When IIQ Birthright Email Provisioning was written there was a long sequence of tests and steps that were required. Over the last five years, however, some of the tests have been relaxed and some processing has been moved elsewhere.
The Identity Management IIQ (which shares Java code with Email Provisioning) now calls some of the code written for Email Provisioning when it assigns a new Netid. Specifically, it creates an AD User object and it reserves an Email Alias.
The Azure AD Connector (“directory synchronization”) process now assigns required information in new Azure AD objects that were previously ignored.
Licenses are now assigned by “group-based provisioning” managed by Grouper.
Email Provisioning IIQ now has to update Email routing fields of AD, so it now aggregates identity data with affiliations MEMBER and AFFILIATE in addition to the previous affiliations entitled to Brighright mail (STUDENT, FACULTY, STAFF, and EMPLOYEE).
After these changes, the Email Provisioning instance of IIQ can be easily changed to assign O365 Email to new SIs and Academic Affiliates based on setting some flag in a database or directory.
Birthright Email processing was written to assume it processes new users. Subsequently we have discovered that it can be fooled by old users who leave the university for a while and then return. Although this was not part of the original design, Birthright processing is robust enough to handle these cases.
When an Identity has no current affiliation (except ALUM), it drops out of the IDRIdentitiesView and is deleted from the Email Provisioning Identity Cube. If the same person then gets a new Affiliation they appear to be a new user and are evaluated for Birthright mail.
If the user previously had an O365 mail account and it is still active, then Birthright processing will clean up any missing attribute values and reuse the old account.
If the user previously had Eliapps mail but now is entitled to O365, then an O365 account is created. The old Eliapps account is left alone.
If the user was deprovisioned then Birthright Email has no logic to undo that processing. It generates a report of processed users and displays the deprovisioned flag in AD. The reports are retained for a week, so I can read them and manually run a Powershell script to fix anything that normal Birthright process does not correct itself.
This is not changed if we modify Birthright processing for people with Sponsored Identity or Academic Affiliate Affiliations. If they were never previous Yale users then they get Email cleanly. If they previously had mail, even if that mail was deprovisioned, then any new Birthright processing we create for an AFFILIATE or MEMBER who has some sort of residual mail account is the same as Birthright processing we already do today had the same person returned as an employee.

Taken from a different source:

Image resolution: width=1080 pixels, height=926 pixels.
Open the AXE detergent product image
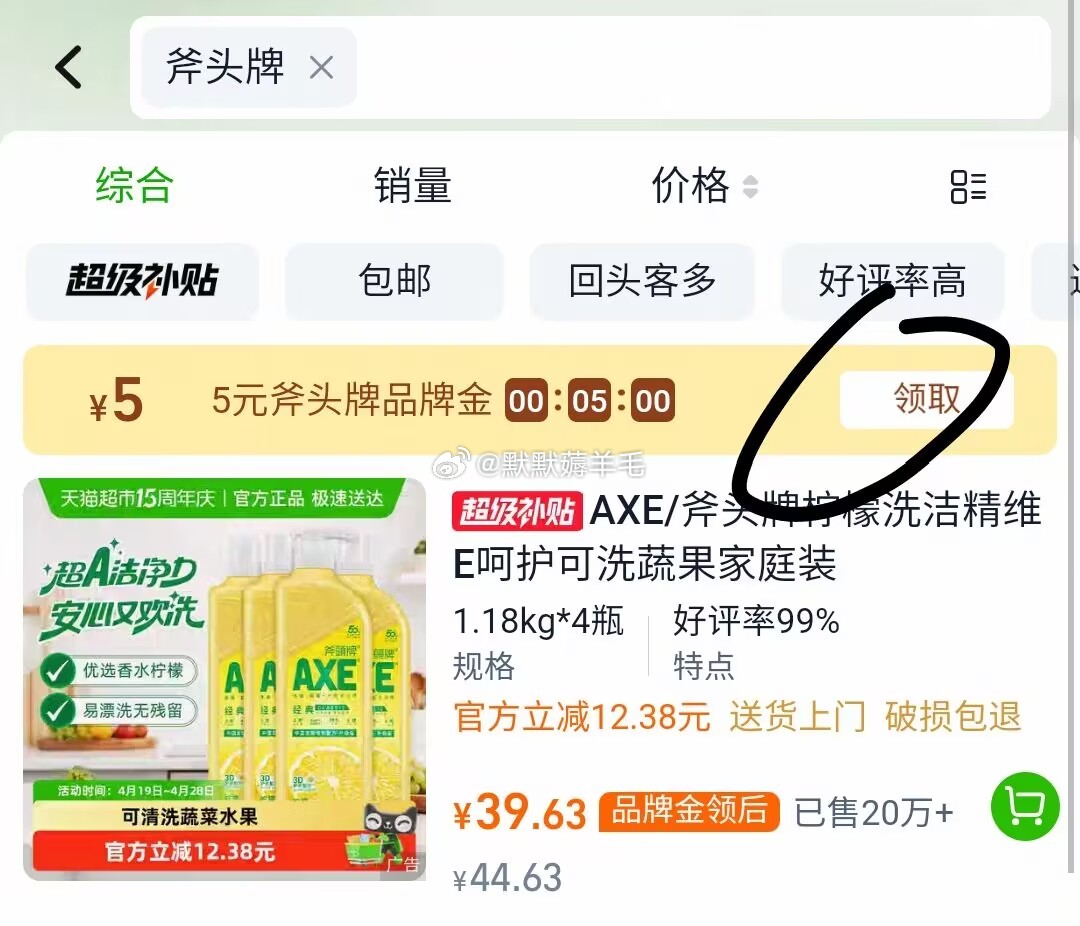[225, 679]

If a former STUDENT graduates and someone is using SI to extend their grace period, they should not be given the proposed new special mail processing. They already have mail. If you give them the proposed new processing, then an Eliapps student will be given O365 mail and will stop receiving mail in their Eliapps account.
Changes
The 5:30 AM Sequential Task
This job aggregates IDRIdentitiesView, the LocalAD, and the Email aliases in StagingDB. Today the IDRIdentitiesView selects all identities whose PrimaryAffiliation is not NULL or ALUM. The aggregations do not need to be changed unless the flag that triggers special processing for SIs and Affiliates is in a new source not currently being aggregated.
It then runs a refresh task that executes the “Netid” Role Selector Rule against all Identities. This Selector Rule assigns the “Netid” Role to identities entitled to Birthright mail, but only for the period of time while some preliminary requirements are being met.

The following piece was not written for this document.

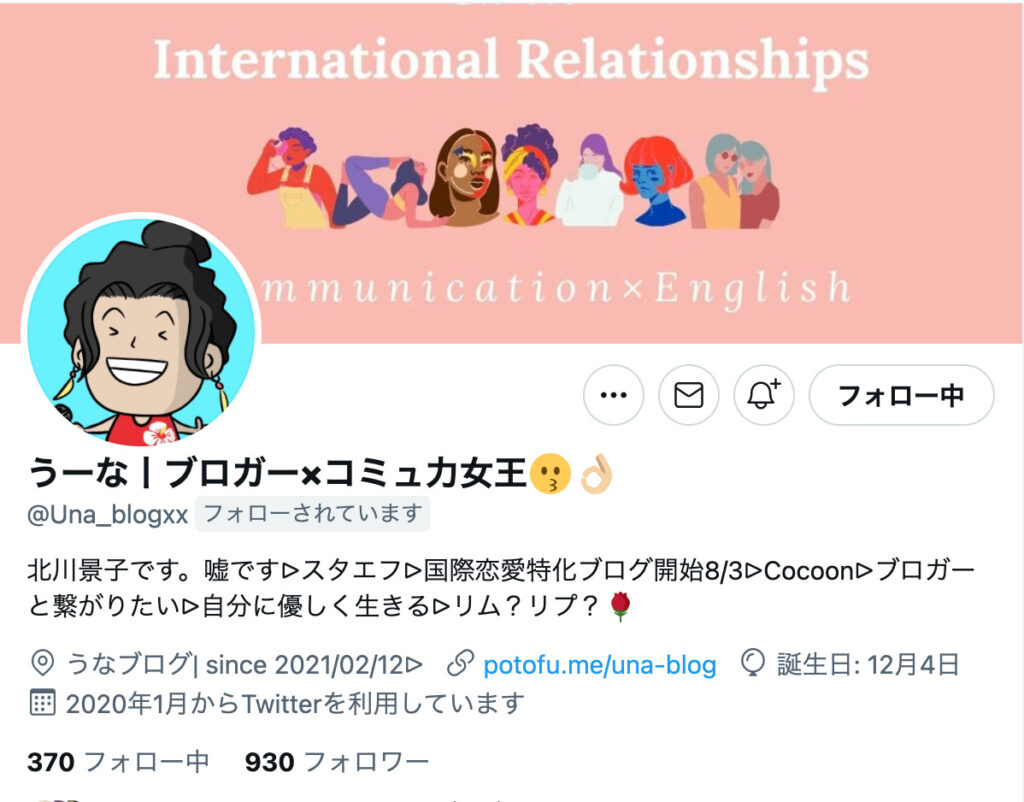Open the pink International Relationships header banner
This screenshot has height=802, width=1024.
(x=512, y=171)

However, all the requirements are now being handled somewhere else. In particular, a new Netid Role was added to the Identity Management IIQ to reserve a Primary Email Alias and create an AD User object. Any Identity that could be processed at 5:30 AM will have been created by or before the midnight Full Aggregation in the other IIQ. So by the time this task runs the alias is already reserved, the AD object is created, and the Azure AD object was synchronized.
The Netid Role processing is therefore redundant, but it has not been removed. It should find nothing to do, but it is still useful to verify that all the prerequisites are met and initialize a few fields in the current Identity.

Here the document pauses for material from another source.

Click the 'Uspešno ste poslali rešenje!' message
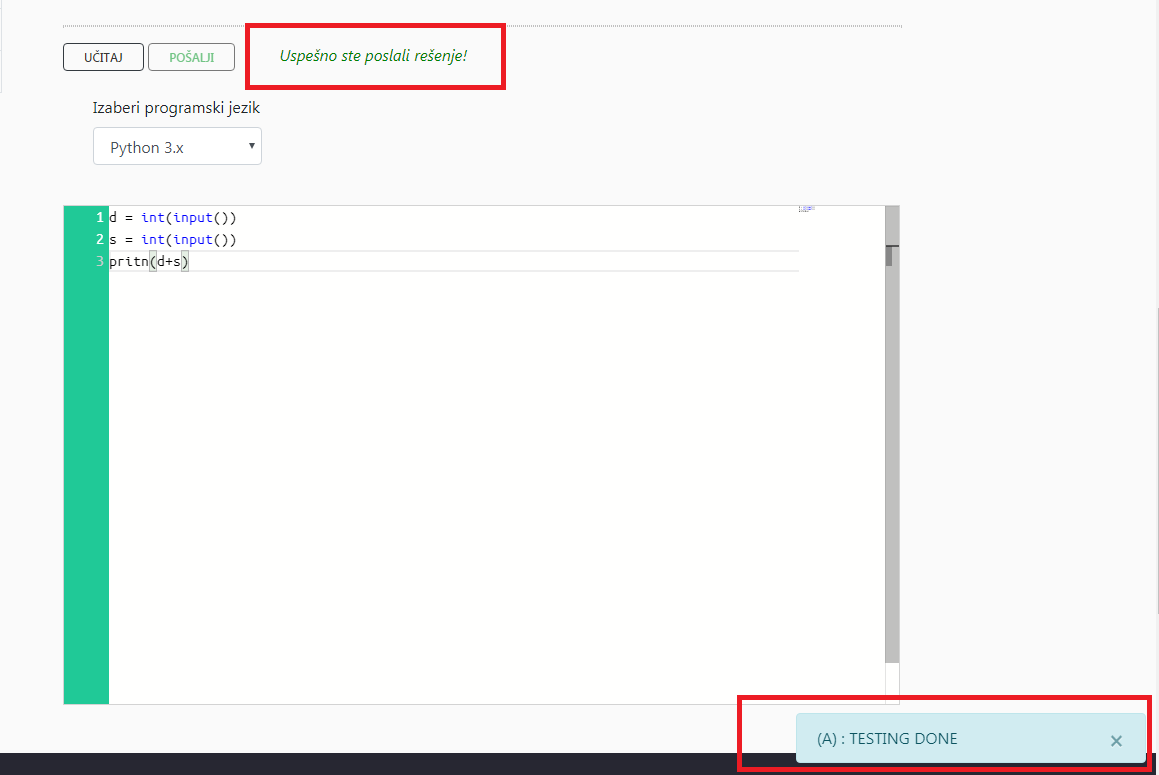 (x=374, y=55)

This Rule needs to be changed so it does not reject someone with Affiliation of MEMBER or ASSOCIATE when some flag is set indicating this Identity requires special processing.
The 7:30 AM Sequential Task
This job runs two hours after the first job to allow time for changes to the AD to be synchronized out to Azure AD. In current practice, this will probably have happened already sometime after midnight.
The EmailTypeRoleSelector Rule evaluates Identities that are members of an IIQ Population (essentially a query against the Identities). The Population query can be adjusted to include MEMBER or ASSOCIATE uses who have the special processing flag set. The code does not check Affiliation because it relies on the Population to filter users who need processing.
Now that Licenses are being assigned based on AD Group membership, this task does two things:
Enable-RemoteMailbox for anyone entitled to O365 Mail.
Create an Eliapps account (Mail or NoMail) for undergrads and grad students in schools that use Eliapps.
Since the existing code assigns O365 mail to anyone who is not a STUDENT with an appropriate School Code, nothing needs to be done to give MEMBER or ASSOCIATE an O365 mail account.